Zudem wären wir gut beraten, Räume zu schaffen für Gespräche, die professionell von Mediatorinnen und Mediatoren moderiert werden. Viele Institutionen bieten sich dafür an – zum Beispiel Theater, Bibliotheken oder Religionsgemeinschaften. Und auch Bürgerräte, in denen zufällig geloste Menschen aktuelle Streitfragen diskutieren – vom Windpark nebenan bis zum geplanten Fahrradweg, dem Parkplätze weichen müssen –, können unser Miteinander verbessern und Akzeptanz schaffen. Hier gelingt, was in den sozialen Netzwerken leider oft nicht klappt: respektvolle Kommunikation von Angesicht zu Angesicht.

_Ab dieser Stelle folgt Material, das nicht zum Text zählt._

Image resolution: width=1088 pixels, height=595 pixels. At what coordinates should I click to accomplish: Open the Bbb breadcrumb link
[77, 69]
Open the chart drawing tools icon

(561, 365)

Menschen, die sich bereits in sogenannten alternativen Medien und Verschwörungsmythen verloren haben oder die den Klimawandel rundheraus leugnen, wird man auf diese Weise kaum zurückgewinnen. Elemente aus der Mediation sind kein Allheilmittel – aber ein Baustein, der dazu beitragen kann, die Risse in unserer Demokratie zu kitten. Und das wäre schon viel in diesen Zeiten!